By rattling the cages of the financial system, Libra may push commercial banks to reconsider their practices

According to Llanos, though, that was a naive vision from the outset: “They overestimated the capabilities of the technology and underestimated the power of the market constraints. On the one hand, the technology itself is very immature – as are, one may argue, many of its supporters. On the other hand, human nature hit the ceiling of the law and indifference of public opinion.”
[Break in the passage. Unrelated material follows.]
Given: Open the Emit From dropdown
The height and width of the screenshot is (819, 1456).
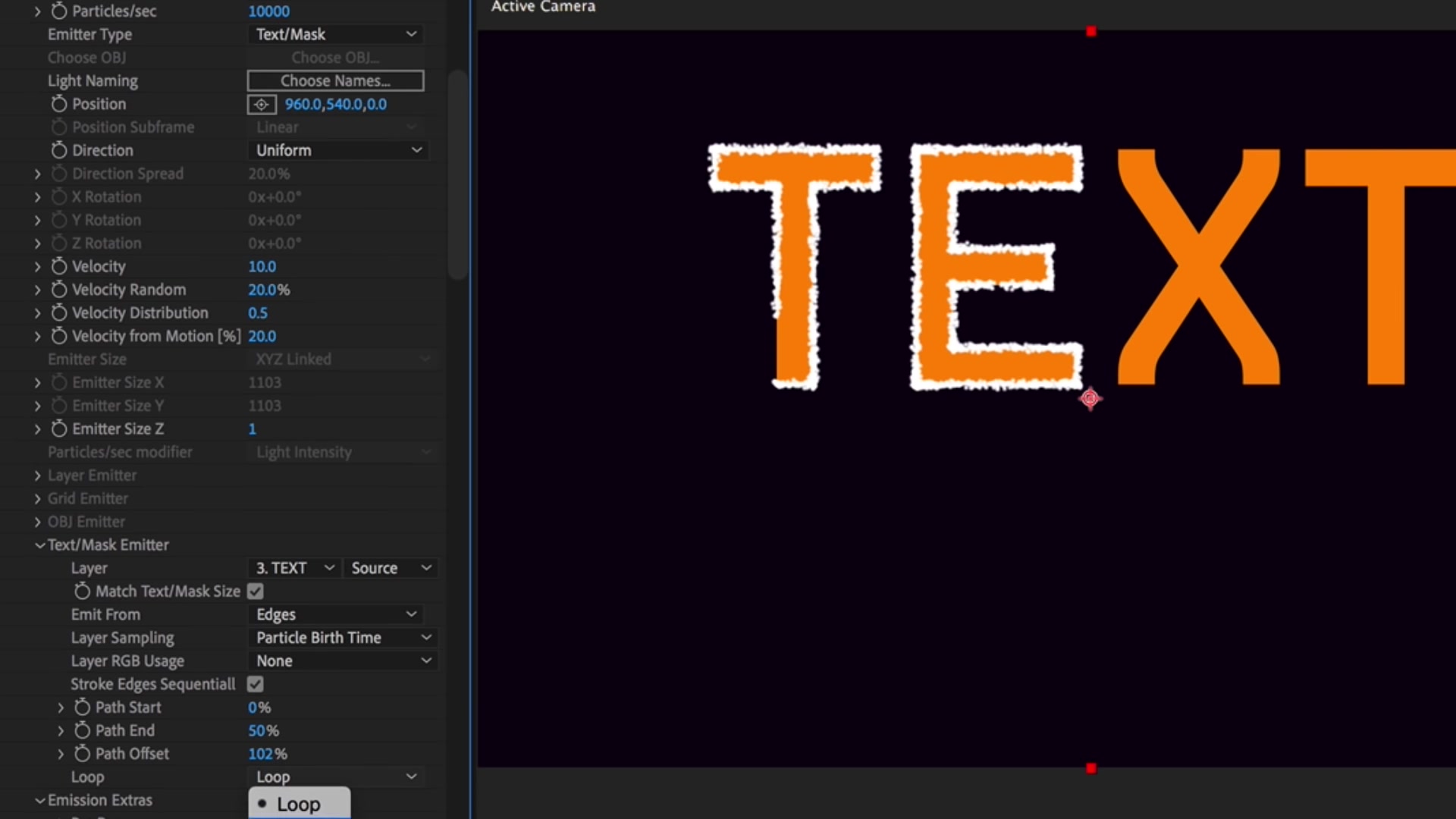Looking at the screenshot, I should tap(337, 614).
Libra is closer to a centralised model, only permitting members of the Libra Association to process transactions via the blockchain. The authors of the currency’s white paper express hopes of moving to a permissionless system within five years, but acknowledge that no solution currently exists “that can deliver the scale, stability and security needed to support billions of people and transactions across the globe through a permissionless network”. Many experts doubt that such a transition is feasible, or even desirable. “The white paper was a naive pipe dream,” Antonopoulos told World Finance. “Without decentralisation of control, you cannot have permissionless operations or any of the other characteristics of cryptocurrency.”
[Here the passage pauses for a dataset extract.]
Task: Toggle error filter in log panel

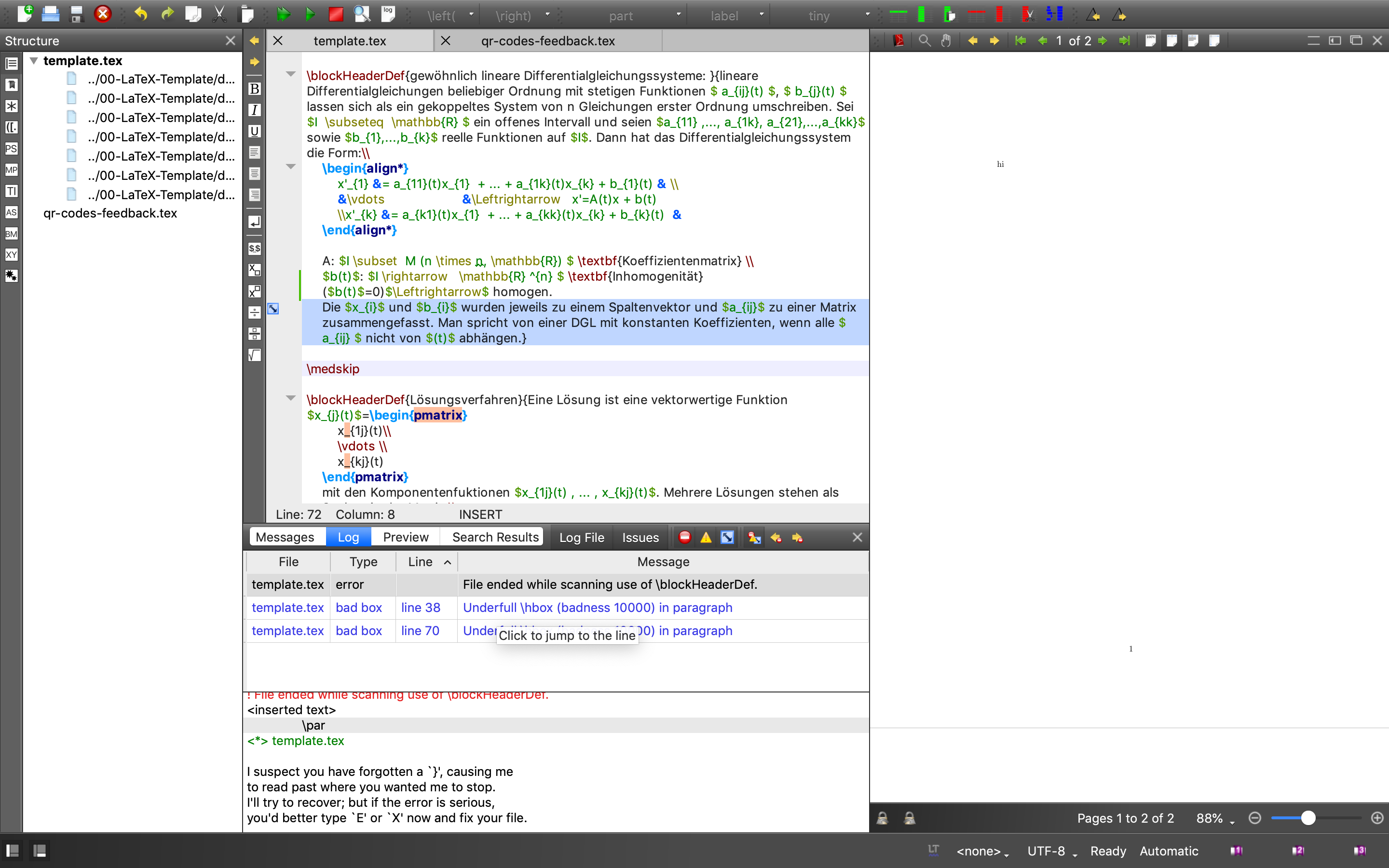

Given the amount of research showing that permissionless consensus mechanisms can be improved, Uzureau believes scale is being used as an excuse to justify a centralised governance structure: “Being centralised or decentralised is not a dichotomy – it’s a continuum. You could move a bit more towards decentralisation, but the question is, can you reverse it? If Calibra becomes the main wallet used for Libra transactions – and Facebook has a lot of power on how Libra is used as part of its ecosystem – they could influence the evolution of Libra and reverse the process of decentralisation.”

Some go one step further, pointing to Facebook’s track record. “Libra, as a cat’s paw for Facebook, has no strategic interest in becoming permissionless or decentralised,” Shrier said. “Zuckerberg swore when he bought WhatsApp that he wouldn’t break the end-to-end encryption and run ads, and WhatsApp’s founder left Facebook when ‘plans changed’ to do exactly that. So I wouldn’t count on much in the way of consistency in Libra’s strategy.”

But should Libra’s partners manage to build a cryptocurrency that is permissionless and scalable, the rewards could be massive. “This is a $29trn question,” Davidson said, referring to RMIT Blockchain Innovation Hub’s estimates of the size of the booming cryptocurrency economy. “I’m not greedy, I would just like one percent.”